- **STATED TASK**
Copy out every one of the following items word for word.

Interface element items:
· · ·
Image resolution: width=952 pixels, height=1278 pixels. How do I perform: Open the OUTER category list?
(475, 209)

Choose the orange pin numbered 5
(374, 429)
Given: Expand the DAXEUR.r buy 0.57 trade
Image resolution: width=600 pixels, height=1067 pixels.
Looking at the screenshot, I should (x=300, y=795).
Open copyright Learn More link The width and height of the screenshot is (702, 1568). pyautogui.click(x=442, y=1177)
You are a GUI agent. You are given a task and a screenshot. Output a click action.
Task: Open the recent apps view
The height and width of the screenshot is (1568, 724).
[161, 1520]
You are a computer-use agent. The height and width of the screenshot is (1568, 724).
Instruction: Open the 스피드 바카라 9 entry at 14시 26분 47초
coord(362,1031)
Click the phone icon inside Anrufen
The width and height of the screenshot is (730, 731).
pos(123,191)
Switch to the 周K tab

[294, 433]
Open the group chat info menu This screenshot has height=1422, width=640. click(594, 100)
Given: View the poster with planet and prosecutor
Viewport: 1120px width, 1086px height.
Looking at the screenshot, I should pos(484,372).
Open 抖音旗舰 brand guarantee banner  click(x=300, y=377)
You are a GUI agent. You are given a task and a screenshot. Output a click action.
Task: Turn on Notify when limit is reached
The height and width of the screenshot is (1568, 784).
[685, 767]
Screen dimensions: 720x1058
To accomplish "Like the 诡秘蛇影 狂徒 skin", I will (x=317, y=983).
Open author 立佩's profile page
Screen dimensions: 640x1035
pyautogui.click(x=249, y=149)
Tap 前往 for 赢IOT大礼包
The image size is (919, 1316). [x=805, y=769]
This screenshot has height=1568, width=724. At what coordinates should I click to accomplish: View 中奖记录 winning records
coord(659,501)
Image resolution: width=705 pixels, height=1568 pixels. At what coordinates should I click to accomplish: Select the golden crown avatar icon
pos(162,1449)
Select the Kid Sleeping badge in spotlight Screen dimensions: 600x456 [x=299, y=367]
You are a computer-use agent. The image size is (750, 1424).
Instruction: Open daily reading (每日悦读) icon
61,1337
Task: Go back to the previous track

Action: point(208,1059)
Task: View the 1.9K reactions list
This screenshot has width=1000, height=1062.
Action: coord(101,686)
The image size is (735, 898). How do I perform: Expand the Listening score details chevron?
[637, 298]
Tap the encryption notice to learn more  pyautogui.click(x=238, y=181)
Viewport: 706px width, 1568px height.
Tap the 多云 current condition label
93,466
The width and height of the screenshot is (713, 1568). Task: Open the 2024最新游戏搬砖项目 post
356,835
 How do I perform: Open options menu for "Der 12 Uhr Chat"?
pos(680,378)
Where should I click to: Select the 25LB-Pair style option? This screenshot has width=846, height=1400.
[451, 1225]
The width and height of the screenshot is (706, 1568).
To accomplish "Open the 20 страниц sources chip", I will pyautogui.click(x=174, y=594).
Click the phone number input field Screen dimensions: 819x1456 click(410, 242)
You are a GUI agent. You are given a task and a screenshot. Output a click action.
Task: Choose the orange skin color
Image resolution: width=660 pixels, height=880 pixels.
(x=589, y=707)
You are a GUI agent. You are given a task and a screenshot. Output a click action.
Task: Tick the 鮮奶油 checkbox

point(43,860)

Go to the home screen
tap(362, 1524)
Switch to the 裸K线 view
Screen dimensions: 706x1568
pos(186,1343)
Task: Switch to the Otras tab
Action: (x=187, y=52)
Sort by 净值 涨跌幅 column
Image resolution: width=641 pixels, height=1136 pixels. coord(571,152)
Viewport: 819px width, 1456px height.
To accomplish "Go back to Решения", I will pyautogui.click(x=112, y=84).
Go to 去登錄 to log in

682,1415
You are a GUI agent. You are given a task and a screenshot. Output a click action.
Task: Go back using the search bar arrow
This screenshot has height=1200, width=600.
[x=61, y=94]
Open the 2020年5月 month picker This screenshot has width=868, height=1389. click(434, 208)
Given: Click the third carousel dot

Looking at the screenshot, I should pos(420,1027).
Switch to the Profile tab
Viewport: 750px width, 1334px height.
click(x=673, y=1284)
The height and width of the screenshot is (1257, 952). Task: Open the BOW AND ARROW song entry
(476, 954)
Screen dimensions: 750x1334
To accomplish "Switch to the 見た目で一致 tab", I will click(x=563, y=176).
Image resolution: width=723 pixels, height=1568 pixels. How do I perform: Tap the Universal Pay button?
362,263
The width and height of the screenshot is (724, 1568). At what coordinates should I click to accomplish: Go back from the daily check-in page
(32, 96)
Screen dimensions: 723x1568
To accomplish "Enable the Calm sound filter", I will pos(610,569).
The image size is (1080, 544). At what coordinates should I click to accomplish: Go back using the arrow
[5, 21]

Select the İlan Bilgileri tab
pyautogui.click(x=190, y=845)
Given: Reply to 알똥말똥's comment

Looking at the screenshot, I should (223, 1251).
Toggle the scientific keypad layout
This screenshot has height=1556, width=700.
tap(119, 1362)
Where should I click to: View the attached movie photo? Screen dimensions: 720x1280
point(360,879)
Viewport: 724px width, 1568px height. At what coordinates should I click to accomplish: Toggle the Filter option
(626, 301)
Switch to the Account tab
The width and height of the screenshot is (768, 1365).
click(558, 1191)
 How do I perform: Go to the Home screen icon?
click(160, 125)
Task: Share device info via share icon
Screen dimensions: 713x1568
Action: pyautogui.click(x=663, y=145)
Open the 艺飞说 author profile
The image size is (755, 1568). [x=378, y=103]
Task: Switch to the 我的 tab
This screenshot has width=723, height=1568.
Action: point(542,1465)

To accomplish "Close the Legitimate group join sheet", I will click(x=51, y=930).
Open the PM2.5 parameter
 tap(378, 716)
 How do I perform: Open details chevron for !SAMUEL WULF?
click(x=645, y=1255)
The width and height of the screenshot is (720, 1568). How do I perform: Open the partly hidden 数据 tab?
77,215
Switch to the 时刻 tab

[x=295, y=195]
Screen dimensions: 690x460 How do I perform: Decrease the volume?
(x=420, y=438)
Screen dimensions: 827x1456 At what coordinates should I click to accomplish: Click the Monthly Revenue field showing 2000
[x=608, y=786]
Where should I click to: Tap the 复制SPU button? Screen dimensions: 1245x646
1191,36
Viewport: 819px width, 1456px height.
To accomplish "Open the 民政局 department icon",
· · ·
- **OUTPUT FOR THIS TASK**
Image resolution: width=952 pixels, height=1278 pixels. How do I perform: Open the OUTER category list?
(475, 209)

Choose the orange pin numbered 5
(374, 429)
Given: Expand the DAXEUR.r buy 0.57 trade
Image resolution: width=600 pixels, height=1067 pixels.
Looking at the screenshot, I should (x=300, y=795).
Open copyright Learn More link The width and height of the screenshot is (702, 1568). pyautogui.click(x=442, y=1177)
You are a GUI agent. You are given a task and a screenshot. Output a click action.
Task: Open the recent apps view
The height and width of the screenshot is (1568, 724).
[161, 1520]
You are a computer-use agent. The height and width of the screenshot is (1568, 724).
Instruction: Open the 스피드 바카라 9 entry at 14시 26분 47초
coord(362,1031)
Click the phone icon inside Anrufen
The width and height of the screenshot is (730, 731).
pos(123,191)
Switch to the 周K tab

[294, 433]
Open the group chat info menu This screenshot has height=1422, width=640. click(594, 100)
Given: View the poster with planet and prosecutor
Viewport: 1120px width, 1086px height.
Looking at the screenshot, I should pos(484,372).
Open 抖音旗舰 brand guarantee banner  click(x=300, y=377)
You are a GUI agent. You are given a task and a screenshot. Output a click action.
Task: Turn on Notify when limit is reached
The height and width of the screenshot is (1568, 784).
[685, 767]
Screen dimensions: 720x1058
To accomplish "Like the 诡秘蛇影 狂徒 skin", I will (x=317, y=983).
Open author 立佩's profile page
Screen dimensions: 640x1035
pyautogui.click(x=249, y=149)
Tap 前往 for 赢IOT大礼包
The image size is (919, 1316). [x=805, y=769]
This screenshot has height=1568, width=724. At what coordinates should I click to accomplish: View 中奖记录 winning records
coord(659,501)
Image resolution: width=705 pixels, height=1568 pixels. At what coordinates should I click to accomplish: Select the golden crown avatar icon
pos(162,1449)
Select the Kid Sleeping badge in spotlight Screen dimensions: 600x456 [x=299, y=367]
You are a computer-use agent. The image size is (750, 1424).
Instruction: Open daily reading (每日悦读) icon
61,1337
Task: Go back to the previous track

Action: point(208,1059)
Task: View the 1.9K reactions list
This screenshot has width=1000, height=1062.
Action: coord(101,686)
The image size is (735, 898). How do I perform: Expand the Listening score details chevron?
[637, 298]
Tap the encryption notice to learn more  pyautogui.click(x=238, y=181)
Viewport: 706px width, 1568px height.
Tap the 多云 current condition label
93,466
The width and height of the screenshot is (713, 1568). Task: Open the 2024最新游戏搬砖项目 post
356,835
 How do I perform: Open options menu for "Der 12 Uhr Chat"?
pos(680,378)
Where should I click to: Select the 25LB-Pair style option? This screenshot has width=846, height=1400.
[451, 1225]
The width and height of the screenshot is (706, 1568).
To accomplish "Open the 20 страниц sources chip", I will pyautogui.click(x=174, y=594).
Click the phone number input field Screen dimensions: 819x1456 click(410, 242)
You are a GUI agent. You are given a task and a screenshot. Output a click action.
Task: Choose the orange skin color
Image resolution: width=660 pixels, height=880 pixels.
(x=589, y=707)
You are a GUI agent. You are given a task and a screenshot. Output a click action.
Task: Tick the 鮮奶油 checkbox

point(43,860)

Go to the home screen
tap(362, 1524)
Switch to the 裸K线 view
Screen dimensions: 706x1568
pos(186,1343)
Task: Switch to the Otras tab
Action: (x=187, y=52)
Sort by 净值 涨跌幅 column
Image resolution: width=641 pixels, height=1136 pixels. coord(571,152)
Viewport: 819px width, 1456px height.
To accomplish "Go back to Решения", I will pyautogui.click(x=112, y=84).
Go to 去登錄 to log in

682,1415
You are a GUI agent. You are given a task and a screenshot. Output a click action.
Task: Go back using the search bar arrow
This screenshot has height=1200, width=600.
[x=61, y=94]
Open the 2020年5月 month picker This screenshot has width=868, height=1389. click(434, 208)
Given: Click the third carousel dot

Looking at the screenshot, I should pos(420,1027).
Switch to the Profile tab
Viewport: 750px width, 1334px height.
click(x=673, y=1284)
The height and width of the screenshot is (1257, 952). Task: Open the BOW AND ARROW song entry
(476, 954)
Screen dimensions: 750x1334
To accomplish "Switch to the 見た目で一致 tab", I will click(x=563, y=176).
Image resolution: width=723 pixels, height=1568 pixels. How do I perform: Tap the Universal Pay button?
362,263
The width and height of the screenshot is (724, 1568). At what coordinates should I click to accomplish: Go back from the daily check-in page
(32, 96)
Screen dimensions: 723x1568
To accomplish "Enable the Calm sound filter", I will pos(610,569).
The image size is (1080, 544). At what coordinates should I click to accomplish: Go back using the arrow
[5, 21]

Select the İlan Bilgileri tab
pyautogui.click(x=190, y=845)
Given: Reply to 알똥말똥's comment

Looking at the screenshot, I should (223, 1251).
Toggle the scientific keypad layout
This screenshot has height=1556, width=700.
tap(119, 1362)
Where should I click to: View the attached movie photo? Screen dimensions: 720x1280
point(360,879)
Viewport: 724px width, 1568px height. At what coordinates should I click to accomplish: Toggle the Filter option
(626, 301)
Switch to the Account tab
The width and height of the screenshot is (768, 1365).
click(558, 1191)
 How do I perform: Go to the Home screen icon?
click(160, 125)
Task: Share device info via share icon
Screen dimensions: 713x1568
Action: pyautogui.click(x=663, y=145)
Open the 艺飞说 author profile
The image size is (755, 1568). [x=378, y=103]
Task: Switch to the 我的 tab
This screenshot has width=723, height=1568.
Action: point(542,1465)

To accomplish "Close the Legitimate group join sheet", I will click(x=51, y=930).
Open the PM2.5 parameter
 tap(378, 716)
 How do I perform: Open details chevron for !SAMUEL WULF?
click(x=645, y=1255)
The width and height of the screenshot is (720, 1568). How do I perform: Open the partly hidden 数据 tab?
77,215
Switch to the 时刻 tab

[x=295, y=195]
Screen dimensions: 690x460 How do I perform: Decrease the volume?
(x=420, y=438)
Screen dimensions: 827x1456 At what coordinates should I click to accomplish: Click the Monthly Revenue field showing 2000
[x=608, y=786]
Where should I click to: Tap the 复制SPU button? Screen dimensions: 1245x646
1191,36
Viewport: 819px width, 1456px height.
To accomplish "Open the 民政局 department icon",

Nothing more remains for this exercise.